Planning staff presented the project and its requested approvals — certification of the final EIR; adoption of CEQA findings and a statement of overriding considerations; shadow findings for Rec and Park; general plan amendments; planning-code and zoning map changes to create a new Stonestown Special Use District (SUD); design standards and guidelines; and a 25-year development agreement between the city and Brookfield Properties. "The purpose of today's hearing is to present the final project and consider a series of resolutions and motions and to certify the project's EIR," planning staff said.
Brookfield representatives described a transit-oriented, phased plan that replaces surface parking with housing, retail and parks. "We are providing much needed housing with 3,500 units," Brookfield's Chrissy Donnelly told the commission. The sponsor and staff said the plan includes six acres of publicly accessible open spaces, a new retail spine on Twentieth Avenue, protected bike lanes, a childcare facility sized for about 100 children, and a 7,000-square-foot senior center to be leased for $1 per year to a nonprofit operator.
The development agreement ties community benefits to phases and contains three ways to meet the 20% affordable requirement: build inclusionary on-site units, donate up to three parcels for 100% affordable housing to the city or a nonprofit (the developer would need to subsidize if donated to a nonprofit), or pay in-lieu fees for up to 390 units. Planning staff said at least 300 affordable units will be physically built on-site and that the plan uses project check-in points every 600 units to verify milestones.

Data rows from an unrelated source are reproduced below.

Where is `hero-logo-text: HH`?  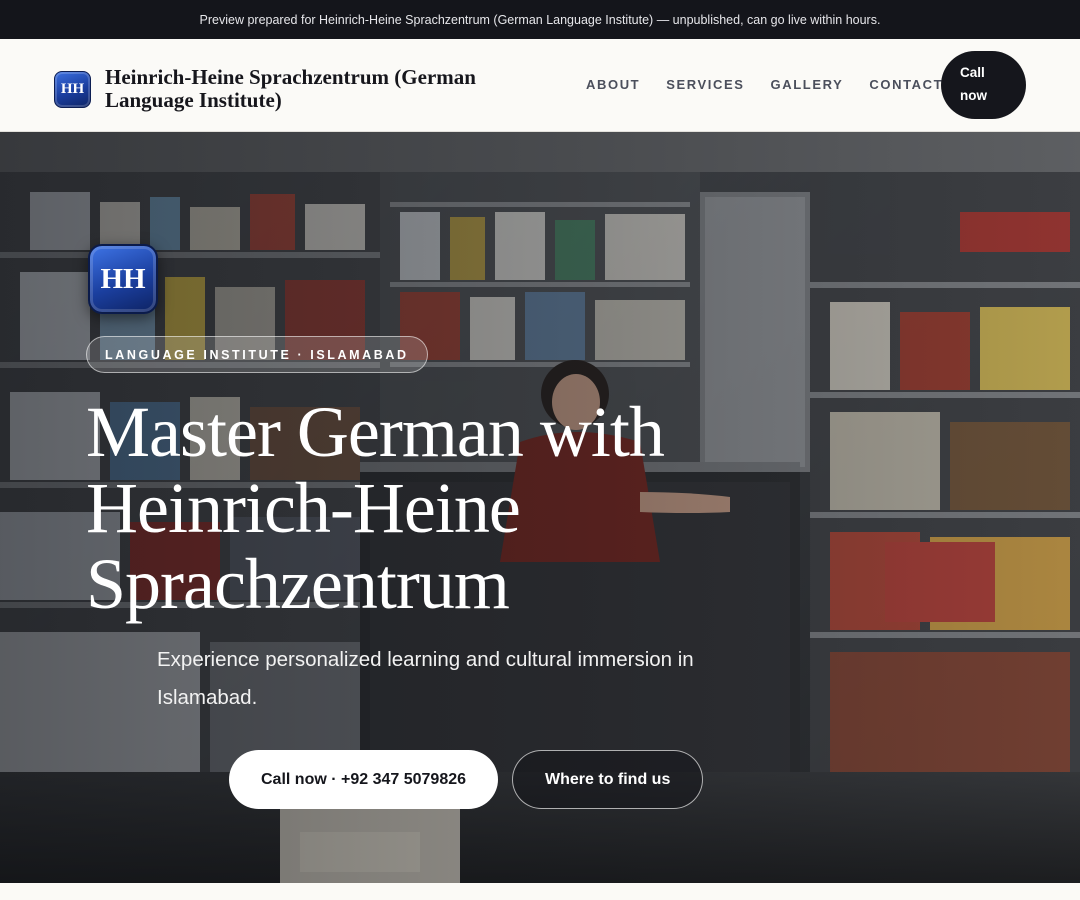 hero-logo-text: HH is located at coordinates (123, 278).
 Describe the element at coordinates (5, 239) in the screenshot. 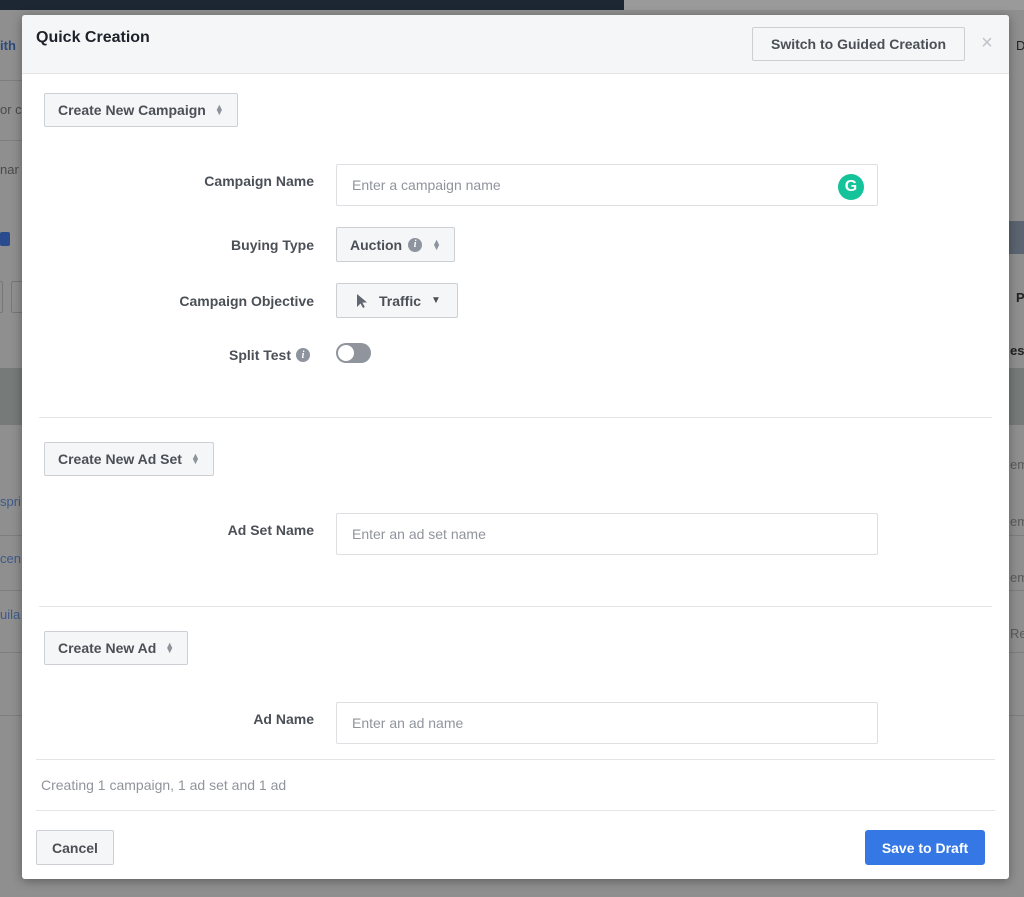

I see `background-checkbox` at that location.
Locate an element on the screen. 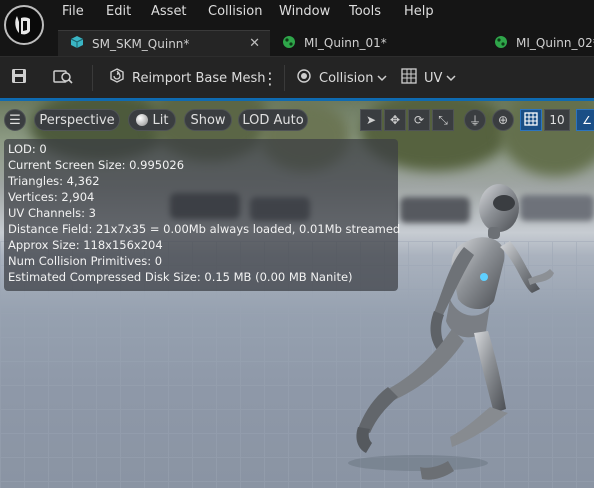 The image size is (594, 488). rotation-snap-toggle: ∠ is located at coordinates (585, 120).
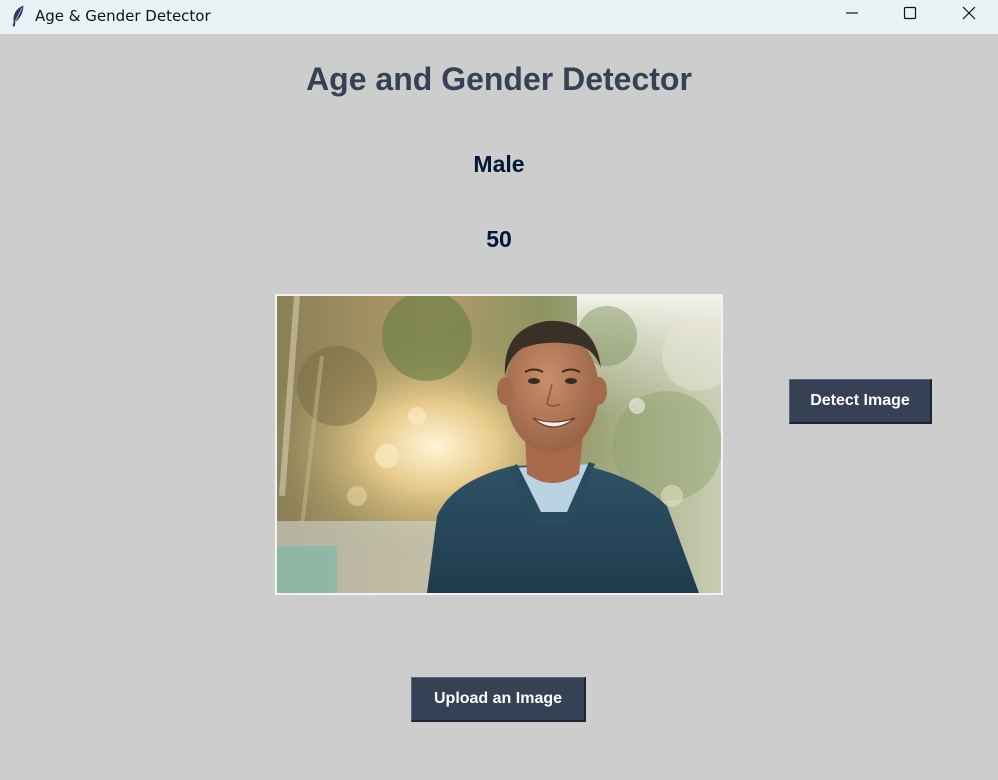 The width and height of the screenshot is (998, 780). What do you see at coordinates (499, 79) in the screenshot?
I see `page-title: Age and Gender Detector` at bounding box center [499, 79].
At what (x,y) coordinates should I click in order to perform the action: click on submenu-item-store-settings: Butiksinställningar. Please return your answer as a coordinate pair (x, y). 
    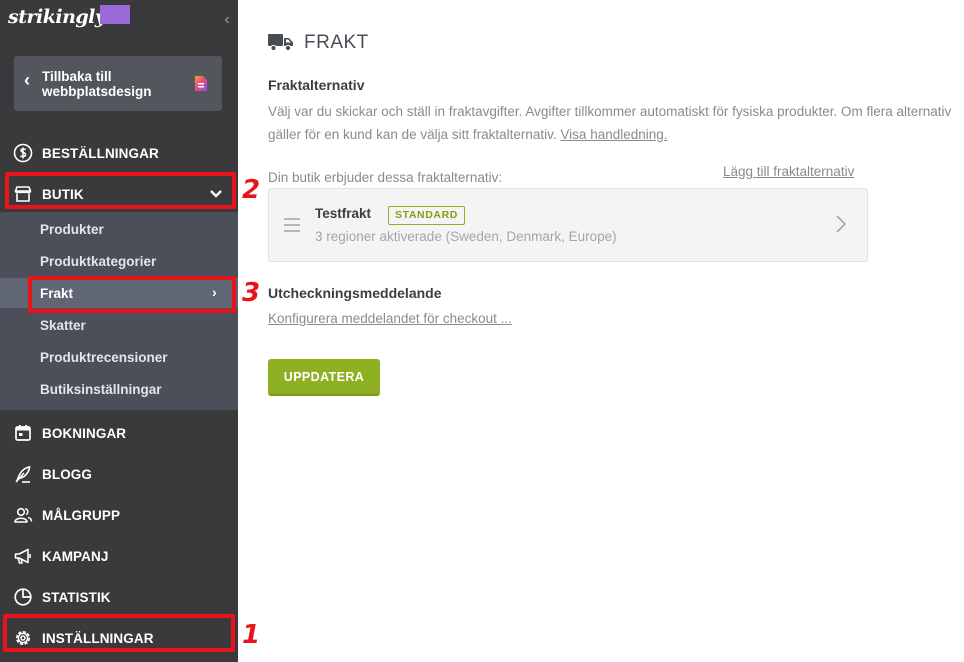
    Looking at the image, I should click on (119, 389).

Environmental planning staff summarized the EIR findings: the project would cause significant and unavoidable impacts in several areas, including historic resources (demolition of the UA Theater), transit delay, construction noise, air quality and wind; the EIR lists mitigation measures but notes some impacts remain significant and unavoidable. The commission voted first to certify the EIR and then, after extended deliberation and public comment, voted to approve the larger entitlement package.
Public comment was extensive and largely supportive: labor unions, neighborhood groups, the Sierra Club, YIMBY and many residents praised the project's housing supply, jobs and community benefits. Other speakers raised concerns about traffic impacts on Twentieth Avenue and nearby residential streets, the depth of affordability (urging mandatory land dedication rather than optional donations), and timing of benefits. Planning staff responded that the traffic analysis did not substantiate a claimed 20% traffic increase on a segment of Twentieth Avenue and said the project would include transportation mitigation and construction management plans reviewed by SFMTA and Public Works.
Commissioners praised the design, workforce and local hiring commitments, and measures intended to accelerate early phases. Commissioner Koppel moved to approve the package as amended in staff's read-in revisions; the motion was seconded and passed unanimously 7-0.
What happens next: the approvals enable master entitlements and implementation steps. Staff said the project will next be reviewed by Rec and Park (May 16), SFMTA (May 21), SFPUC (May 28) and the Board of Supervisors in early summer 2024; creation of an enhanced infrastructure financing district (EIFD) would require separate Board action.